Copyright © 2008 by Éditions Stock
First publication 2012 by Europa Editions
Translation by Howard Curtis
Original Title:
Des amants
Translation copyright © 2012 by Europa Editions
All rights reserved, including the right of reproduction in whole or in part in any form.
On the cover: John Everett Millais,
Chill October
(1870)
ISBN 9781609459192

Daniel Arsand

LOVERS

Translated from the French
by Howard Curtis

To Christel Paris
To Claude Pujade-Renaud
To Bruno and Franck

1

G
od, how commonplace, in that time before the chaos and the proclamation of liberties, to have a father who tills the soil and a mother who makes invigorating concoctions! It is 1749.

While Alain Faure trudges up and down the fields, panting and sweating, clutching the handle of his plow, growing old before his time, and while his wife Élise feeds the poultry and gathers lemon balm and wormwood, their son Sébastien takes his little flock of goats and ewes out on the moor.

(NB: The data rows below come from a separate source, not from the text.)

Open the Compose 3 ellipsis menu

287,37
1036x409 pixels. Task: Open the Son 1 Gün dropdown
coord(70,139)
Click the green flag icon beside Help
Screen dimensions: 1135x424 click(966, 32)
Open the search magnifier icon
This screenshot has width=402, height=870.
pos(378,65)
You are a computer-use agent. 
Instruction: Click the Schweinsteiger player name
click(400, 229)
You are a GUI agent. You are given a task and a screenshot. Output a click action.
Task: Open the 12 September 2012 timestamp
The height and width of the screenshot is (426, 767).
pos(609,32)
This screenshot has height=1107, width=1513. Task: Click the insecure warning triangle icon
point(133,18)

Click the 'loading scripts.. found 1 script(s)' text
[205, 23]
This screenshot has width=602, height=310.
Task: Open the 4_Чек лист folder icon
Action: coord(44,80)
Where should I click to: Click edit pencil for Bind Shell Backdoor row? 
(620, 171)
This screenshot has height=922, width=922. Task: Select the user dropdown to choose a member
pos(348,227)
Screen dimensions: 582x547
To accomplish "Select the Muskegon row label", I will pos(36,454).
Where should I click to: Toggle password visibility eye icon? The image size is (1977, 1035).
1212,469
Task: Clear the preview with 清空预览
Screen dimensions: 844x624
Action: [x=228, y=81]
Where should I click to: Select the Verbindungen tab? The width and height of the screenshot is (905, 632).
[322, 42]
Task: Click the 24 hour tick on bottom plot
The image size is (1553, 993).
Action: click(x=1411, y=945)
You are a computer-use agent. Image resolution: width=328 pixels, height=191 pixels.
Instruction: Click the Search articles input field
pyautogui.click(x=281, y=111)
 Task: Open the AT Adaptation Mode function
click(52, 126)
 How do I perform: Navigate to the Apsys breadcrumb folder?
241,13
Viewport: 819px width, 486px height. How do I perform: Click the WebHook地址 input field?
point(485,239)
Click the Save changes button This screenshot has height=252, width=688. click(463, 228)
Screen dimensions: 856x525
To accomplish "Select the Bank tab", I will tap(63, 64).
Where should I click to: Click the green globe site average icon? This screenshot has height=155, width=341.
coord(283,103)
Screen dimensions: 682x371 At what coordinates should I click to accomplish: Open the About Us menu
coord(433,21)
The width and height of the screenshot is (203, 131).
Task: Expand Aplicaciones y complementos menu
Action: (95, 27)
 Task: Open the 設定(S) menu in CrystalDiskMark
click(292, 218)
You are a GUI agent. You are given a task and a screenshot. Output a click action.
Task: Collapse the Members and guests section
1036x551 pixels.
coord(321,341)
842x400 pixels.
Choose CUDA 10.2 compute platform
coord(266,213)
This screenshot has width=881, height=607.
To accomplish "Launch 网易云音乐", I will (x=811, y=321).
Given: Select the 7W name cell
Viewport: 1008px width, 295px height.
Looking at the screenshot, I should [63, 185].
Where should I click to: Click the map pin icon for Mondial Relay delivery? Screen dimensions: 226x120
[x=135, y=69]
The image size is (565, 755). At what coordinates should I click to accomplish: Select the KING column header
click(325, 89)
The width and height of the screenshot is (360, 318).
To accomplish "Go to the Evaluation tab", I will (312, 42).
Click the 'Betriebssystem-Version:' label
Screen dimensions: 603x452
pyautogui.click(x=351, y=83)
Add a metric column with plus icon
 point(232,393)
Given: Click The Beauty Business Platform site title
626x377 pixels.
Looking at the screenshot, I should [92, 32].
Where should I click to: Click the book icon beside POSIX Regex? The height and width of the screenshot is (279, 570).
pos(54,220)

Sébastien is fifteen. A skinny boy with hair like frozen hay. Seemingly placid by nature. A dreamer, a contemplative. Not a common type for a peasant. Anyone with a faraway look in his eyes and his head in the clouds is chastised, forced to perform the hardest tasks, heaped with insults. There are evenings of heavy drinking when some kind souls take a boy of this kind and smear him with excrement, to teach him that reality has a bad smell and you just have to put up with it. If the Devil does not protect him, he will become one of those persecuted people who are found dangling from the end of a rope, encircled by jackdaws. So far, Sébastien Faure has not been covered with shit, has not been the subject of venomous jibes. Thanks no doubt to the terror his mother inspires. Her potions and incantations have made many a strapping lad as soft as chewed tobacco.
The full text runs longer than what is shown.